Sebastian's wife, Hero, is a social reformer who's writing a series of articles about the poor of London, and while she interviews some of the street children who knew Benji, Sebastian uses the testimony of an old soldier who saw and interrupted someone digging Benji's grave as a starting point for finding out what happened not just to Benji, but to a number of other homeless children who've disappeared. The owner of a secondhand store helps direct Sebastian to a brothel catering to clients who like their prostitutes young, and contraband copies of a book by the Marquis de Sade bring Sebastian closer to identifying the person responsible for the pitiful collections of children's bones buried near the shallow grave meant for Benji. Unfortunately, Sebastian's suspects—an actor, a French count, a dissolute marquis' heir about to marry into Sebastian's family, and an even more highly connected person who's also a relative of Hero—all have alibis. 

But Sebastian's power-hungry father-in-law presents the biggest obstacle to his sleuthing in a tale that, despite top boots and tall hats, velvet spencers and gowns à la grecque, and even a cat named Mr. Darcy, is a far cry from the world of Jane Austen. Harris (When Falcons Fall, 2016, etc.) is as determined as her lead couple to explore London's underbelly. Hold onto your carriage strap: the tangle of familial, criminal, and political conflict makes for bleak reading.

14 comments:

Lynne said...

Okay, Candy - "bleak" made me laugh out loud. It's not totally inaccurate with regard to your stories but just a bit - well, bleak. No laughing, please. I would have used "dark" but then I haven't read the book yet. The review definitely makes me eager for the book so I doubt it will keep people away. Love that you shared it with us. It's always interesting to get the professional's opinion on a book and Kirkus has been around for awhile. April cannot come too soon for me.

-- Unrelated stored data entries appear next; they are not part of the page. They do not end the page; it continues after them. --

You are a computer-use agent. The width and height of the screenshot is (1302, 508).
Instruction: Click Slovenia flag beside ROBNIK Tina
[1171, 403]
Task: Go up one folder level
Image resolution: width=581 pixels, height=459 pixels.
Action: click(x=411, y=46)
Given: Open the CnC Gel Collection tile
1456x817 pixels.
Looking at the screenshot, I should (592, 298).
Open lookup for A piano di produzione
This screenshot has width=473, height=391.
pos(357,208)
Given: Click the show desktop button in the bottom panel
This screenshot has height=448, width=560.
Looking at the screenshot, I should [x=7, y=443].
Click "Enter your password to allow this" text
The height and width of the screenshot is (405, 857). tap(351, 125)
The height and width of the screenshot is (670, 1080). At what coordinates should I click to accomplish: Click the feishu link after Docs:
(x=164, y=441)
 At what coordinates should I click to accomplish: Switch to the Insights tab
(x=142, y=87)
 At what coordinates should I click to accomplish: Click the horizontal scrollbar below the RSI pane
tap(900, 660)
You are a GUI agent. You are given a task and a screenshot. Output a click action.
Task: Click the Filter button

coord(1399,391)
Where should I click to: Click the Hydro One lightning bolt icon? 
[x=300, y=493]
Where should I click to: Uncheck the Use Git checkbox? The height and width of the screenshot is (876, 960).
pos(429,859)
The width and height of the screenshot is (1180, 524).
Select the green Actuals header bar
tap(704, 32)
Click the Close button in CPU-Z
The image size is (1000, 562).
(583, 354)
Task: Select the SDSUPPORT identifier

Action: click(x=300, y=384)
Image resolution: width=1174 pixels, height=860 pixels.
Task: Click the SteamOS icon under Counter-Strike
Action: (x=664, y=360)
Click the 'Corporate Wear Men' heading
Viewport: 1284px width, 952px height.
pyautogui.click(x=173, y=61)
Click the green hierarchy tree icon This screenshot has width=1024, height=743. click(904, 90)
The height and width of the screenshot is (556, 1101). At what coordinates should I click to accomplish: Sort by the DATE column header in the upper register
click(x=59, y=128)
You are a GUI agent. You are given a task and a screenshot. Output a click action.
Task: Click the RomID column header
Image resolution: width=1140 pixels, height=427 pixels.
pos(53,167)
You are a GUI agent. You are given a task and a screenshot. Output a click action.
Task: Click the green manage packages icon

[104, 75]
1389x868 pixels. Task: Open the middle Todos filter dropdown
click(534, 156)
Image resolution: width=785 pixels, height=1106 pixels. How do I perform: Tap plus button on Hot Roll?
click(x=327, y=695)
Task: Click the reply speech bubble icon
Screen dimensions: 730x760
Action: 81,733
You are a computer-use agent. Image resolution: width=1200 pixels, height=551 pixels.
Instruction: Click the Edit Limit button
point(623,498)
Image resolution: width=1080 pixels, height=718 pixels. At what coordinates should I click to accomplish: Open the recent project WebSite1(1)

Barbara Butler McCoy said...

Seriously? They were expecting Jane Austen? Even she would recognize that the underbelly of society is not sunshine and roses. It is that tension between the glitter of high society and the depravity - stirred to a broil by ambition and lust for power - under the crust that make this series so compelling. And yes, I am on tenterhooks for April.

Charles Gramlich said...

Well, that would probably intrigue me but I can see the issue

Ali said...

I'm with Barbara! Are there murders that aren't bleak? According to one dictionary bleak means - lacking in warmth, life, or kindliness. Sounds like someone got murdered to me. Anyway, I am counting the days to BLEAK!. Best, Ali

JustWingingIt said...

The book sounds awesome to me whatever adjective is used. I can't wait to read it.

Veronica

paz said...

I can't wait to read this, especially because... Jarvis, my favorite nemesis! March 1st come fast!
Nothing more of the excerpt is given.